TEXT EXTRACT

────────────────────

Skip to main content

Conversation Testing Guide

Overview

This guide helps you analyze the 10 conversation simulations to identify improvement opportunities in the CaseAgent.

How to Run

  1. Start the toto-ai-hub server:

    cd toto-ai-hub
    npm run dev

    Server should be running on http://localhost:8080

  2. Run the test script:

    cd toto-ai-hub
    .\test-conversations-v2.ps1
  3. Review results:

    • Check console output for real-time responses
    • Review conversation-results-v2.json for full conversation logs

Test Scenarios

Conversation 1: Affirmative Response Loop Test

Purpose: Verify the bug fix we just implemented

What to check:

  • ✅ Does agent progress conversation after "Si" responses?
  • ✅ Does agent avoid repeating the same case introduction?
  • ✅ Does agent move to actionable steps (how to help, donation process)?
  • ❌ Does agent repeat case info multiple times? (This would indicate the fix didn't work)

────────────────────

AVAILABLE DATA
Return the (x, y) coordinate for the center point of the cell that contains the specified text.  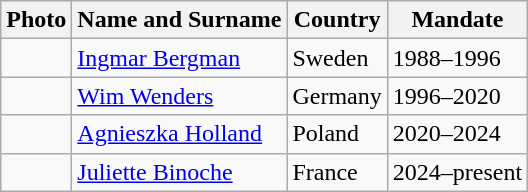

────────────────────

WHAT IS REQUIRED
Continue the conversation testing guide from its last sentence, keeping its format.

TASK RESPONSE
Expected behavior:

  • First "Si": Agent should explain HOW to help (donation steps, sharing, etc.)
  • Second "Si": Agent should ask specific questions or provide concrete next steps
  • Third "Si": Agent should continue progressing, not loop

Conversation 2: Vague Questions

Purpose: Test agent's ability to guide users who don't know what to ask

What to check:

  • ✅ Does agent provide clear, actionable options?
  • ✅ Does agent ask clarifying questions?
  • ✅ Does agent offer multiple ways to help?
  • ❌ Does agent get stuck or ask user to be more specific without helping?

Expected behavior:

  • Agent should proactively suggest ways to help
  • Agent should provide clear next steps
  • Agent should be helpful even with vague queries

Conversation 3: Emotional User (Worried)

Purpose: Test empathy and emotional intelligence

What to check:

  • ✅ Does agent acknowledge user's concern?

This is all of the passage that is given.